■ EXTRACT:
The draining of an entire community healthcare ecosystem comes at an especially high cost to minority communities, for whom trust plays an especially important role in the doctor-patient relationship.
“There’s a bit of fear, trepidation, [and] distrust, especially in the Black community, toward doctors and medicine,” says Thomas. “So you have those issues, you have the social determinants, the lack of access to food, to transportation, all these other factors… the lack of a healthcare system. It’s sort of a recipe for bad outcomes.”
Today, the Atlanta Medical Center South hospital building remains empty. Crook says that the aging facility itself would likely require an entirely new build in order to meet today’s standards and regulations.
In the wake of Wellstar’s divestment from the region, community members, doctors, lawmakers, and public health experts are working to patch the holes — and to imagine more long-term solutions. In 2023, state lawmakers passed a resolution urging the cities of East Point and South Fulton to take action toward establishing a new hospital in the southern part of Fulton County, though no material plans have emerged.
“If you drive up to some street corners in north Fulton County, you have three different choices from three or four different healthcare systems on one block. So, that’s what our hope is: to bring choice in health care, for quality healthcare decisions and opportunities for the folks in these marginalized communities.” – Dr. Errol Crook, Morehouse School of Medicine Senior Associate Dean for Clinical Affairs and Morehouse Healthcare Chief Medical Officer
Crucially, the wider region will have an emergency room again, though no longer in the heart of Tri-Cities, and not for a few more years. This fall, Grady Health Systems will break ground on a 20,000-square foot freestanding emergency department in Union City, projected to open sometime in 2026.
But, as Michelle Cooke says, “Maybe a couple times in your life you need a hospital, but everybody needs a primary care doctor.” In addition to independent providers like Cooke, institutions like Morehouse School of Medicine are working to make that option more available to people in the region.
Last fall, Morehouse School of Medicine opened a primary care clinic in East Point’s Buggyworks building, which Crook describes as the institution’s direct response to the crisis of access in the community. “We felt compelled that we needed to do something pretty quickly to show a signal of our commitment to the region in the short term, and our commitment to bringing something more in the long term,” he says.
Crook says that by expanding its footprint into the region, the institution hopes to bring more choice to Tri-Cities residents. “If you drive up to some street corners in north Fulton County, you have three different choices from three or four different healthcare systems on one block,” he says. “So, that’s what our hope is: to bring choice in health care, for quality healthcare decisions and opportunities for the folks in these marginalized communities.”
Jennifer Jackson says she’s noticed a few new doctor’s offices coming into her community, including the clinic at Buggyworks, which has been encouraging. “That’s helpful, and I’m glad to see it,” she says. But as someone without insurance, she can’t see these doctors unless she’s willing to pay cash. “But I could go to a hospital if I had an emergency situation,” she says. “So it would still be nice to have that down the street.”

Collected data entries
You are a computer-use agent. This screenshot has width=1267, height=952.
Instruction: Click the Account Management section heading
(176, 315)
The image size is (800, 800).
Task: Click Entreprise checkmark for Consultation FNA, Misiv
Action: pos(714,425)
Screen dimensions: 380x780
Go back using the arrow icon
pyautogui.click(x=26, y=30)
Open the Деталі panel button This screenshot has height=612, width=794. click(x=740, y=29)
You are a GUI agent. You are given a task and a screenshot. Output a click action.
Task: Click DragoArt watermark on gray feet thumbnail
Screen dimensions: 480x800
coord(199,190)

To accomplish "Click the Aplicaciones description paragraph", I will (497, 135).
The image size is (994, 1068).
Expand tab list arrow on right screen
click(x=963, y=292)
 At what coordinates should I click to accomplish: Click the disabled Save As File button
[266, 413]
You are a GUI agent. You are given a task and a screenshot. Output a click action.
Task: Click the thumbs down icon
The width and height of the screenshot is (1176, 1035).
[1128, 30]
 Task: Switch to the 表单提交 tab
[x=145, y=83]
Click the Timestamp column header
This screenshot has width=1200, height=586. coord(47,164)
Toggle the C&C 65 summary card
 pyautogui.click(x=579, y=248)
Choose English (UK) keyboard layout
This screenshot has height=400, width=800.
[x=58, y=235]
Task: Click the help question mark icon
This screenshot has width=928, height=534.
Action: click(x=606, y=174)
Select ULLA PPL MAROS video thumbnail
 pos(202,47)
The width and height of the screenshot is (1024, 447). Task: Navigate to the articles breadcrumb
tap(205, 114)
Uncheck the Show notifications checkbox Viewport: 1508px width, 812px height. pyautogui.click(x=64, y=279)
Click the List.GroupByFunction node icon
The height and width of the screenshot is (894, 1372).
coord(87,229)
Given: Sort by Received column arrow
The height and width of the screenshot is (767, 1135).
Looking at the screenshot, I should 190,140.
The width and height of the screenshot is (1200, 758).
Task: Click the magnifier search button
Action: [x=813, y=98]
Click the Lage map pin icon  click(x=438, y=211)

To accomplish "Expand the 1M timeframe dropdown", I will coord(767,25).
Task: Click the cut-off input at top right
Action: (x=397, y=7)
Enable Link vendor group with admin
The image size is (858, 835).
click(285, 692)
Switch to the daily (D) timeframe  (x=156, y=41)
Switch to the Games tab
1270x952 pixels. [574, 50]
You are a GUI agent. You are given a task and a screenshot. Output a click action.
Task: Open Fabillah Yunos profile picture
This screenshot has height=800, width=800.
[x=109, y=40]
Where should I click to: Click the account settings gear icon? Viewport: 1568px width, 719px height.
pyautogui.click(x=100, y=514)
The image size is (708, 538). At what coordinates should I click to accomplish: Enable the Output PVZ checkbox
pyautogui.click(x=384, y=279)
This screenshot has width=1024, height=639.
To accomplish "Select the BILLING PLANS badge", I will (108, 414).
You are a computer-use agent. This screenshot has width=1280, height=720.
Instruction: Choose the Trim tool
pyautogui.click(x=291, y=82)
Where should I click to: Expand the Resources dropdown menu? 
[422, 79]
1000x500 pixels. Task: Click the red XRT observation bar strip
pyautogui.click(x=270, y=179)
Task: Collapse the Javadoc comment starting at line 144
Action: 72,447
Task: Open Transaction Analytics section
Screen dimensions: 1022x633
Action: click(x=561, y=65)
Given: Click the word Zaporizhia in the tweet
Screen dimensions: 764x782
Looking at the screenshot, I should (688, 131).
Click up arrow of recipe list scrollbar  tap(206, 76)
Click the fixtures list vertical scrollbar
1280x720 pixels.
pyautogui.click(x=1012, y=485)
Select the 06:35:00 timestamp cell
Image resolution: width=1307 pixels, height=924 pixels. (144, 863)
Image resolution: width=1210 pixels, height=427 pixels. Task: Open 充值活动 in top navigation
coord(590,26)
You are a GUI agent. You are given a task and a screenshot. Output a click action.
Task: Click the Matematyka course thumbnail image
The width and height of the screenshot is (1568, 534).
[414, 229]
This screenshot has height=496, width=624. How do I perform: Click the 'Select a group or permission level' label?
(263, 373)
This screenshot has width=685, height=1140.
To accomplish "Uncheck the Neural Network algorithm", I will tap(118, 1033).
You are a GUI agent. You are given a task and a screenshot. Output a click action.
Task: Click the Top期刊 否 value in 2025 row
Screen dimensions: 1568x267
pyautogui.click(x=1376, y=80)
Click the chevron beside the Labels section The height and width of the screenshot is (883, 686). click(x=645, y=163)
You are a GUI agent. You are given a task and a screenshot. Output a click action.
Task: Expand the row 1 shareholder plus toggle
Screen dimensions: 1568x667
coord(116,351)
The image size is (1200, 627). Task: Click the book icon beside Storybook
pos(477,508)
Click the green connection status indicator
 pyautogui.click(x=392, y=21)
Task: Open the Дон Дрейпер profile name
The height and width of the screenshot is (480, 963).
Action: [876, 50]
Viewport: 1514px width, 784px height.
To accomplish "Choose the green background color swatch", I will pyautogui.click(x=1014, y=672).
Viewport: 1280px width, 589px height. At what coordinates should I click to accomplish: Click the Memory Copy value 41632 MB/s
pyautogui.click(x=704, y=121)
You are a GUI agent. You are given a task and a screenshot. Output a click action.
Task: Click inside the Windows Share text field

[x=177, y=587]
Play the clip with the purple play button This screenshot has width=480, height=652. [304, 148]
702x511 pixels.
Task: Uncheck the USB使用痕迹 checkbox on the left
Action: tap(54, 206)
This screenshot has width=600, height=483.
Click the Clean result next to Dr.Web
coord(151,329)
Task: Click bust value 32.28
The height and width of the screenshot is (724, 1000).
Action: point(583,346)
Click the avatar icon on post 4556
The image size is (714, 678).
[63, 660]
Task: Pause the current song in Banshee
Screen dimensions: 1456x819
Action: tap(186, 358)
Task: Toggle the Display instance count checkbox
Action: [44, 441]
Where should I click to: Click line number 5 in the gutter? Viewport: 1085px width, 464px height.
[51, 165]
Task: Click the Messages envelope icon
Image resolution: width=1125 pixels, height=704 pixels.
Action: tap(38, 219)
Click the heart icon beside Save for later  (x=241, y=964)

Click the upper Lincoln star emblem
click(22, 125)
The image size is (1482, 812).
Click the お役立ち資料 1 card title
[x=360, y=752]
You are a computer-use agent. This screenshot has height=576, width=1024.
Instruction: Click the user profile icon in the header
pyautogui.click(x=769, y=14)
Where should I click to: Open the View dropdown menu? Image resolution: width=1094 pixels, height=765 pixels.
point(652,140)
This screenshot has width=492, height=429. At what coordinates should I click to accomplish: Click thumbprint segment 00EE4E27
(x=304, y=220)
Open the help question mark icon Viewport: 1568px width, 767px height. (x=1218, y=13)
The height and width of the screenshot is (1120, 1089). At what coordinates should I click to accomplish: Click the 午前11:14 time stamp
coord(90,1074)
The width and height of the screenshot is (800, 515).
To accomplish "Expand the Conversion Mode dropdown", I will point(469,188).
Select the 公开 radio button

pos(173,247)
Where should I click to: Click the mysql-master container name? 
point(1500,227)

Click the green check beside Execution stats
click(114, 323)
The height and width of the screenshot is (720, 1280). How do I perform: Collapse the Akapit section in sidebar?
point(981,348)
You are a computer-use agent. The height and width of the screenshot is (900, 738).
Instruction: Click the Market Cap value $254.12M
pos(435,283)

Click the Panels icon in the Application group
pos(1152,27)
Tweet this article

■ ASSIGNMENT: Can you copy the part of the article on hospital access in south Fulton County between "Today, the Atlanta" and "standards and regulations.", inclusive?

■ SOLUTION FOR THIS PROBLEM:
Today, the Atlanta Medical Center South hospital building remains empty. Crook says that the aging facility itself would likely require an entirely new build in order to meet today’s standards and regulations.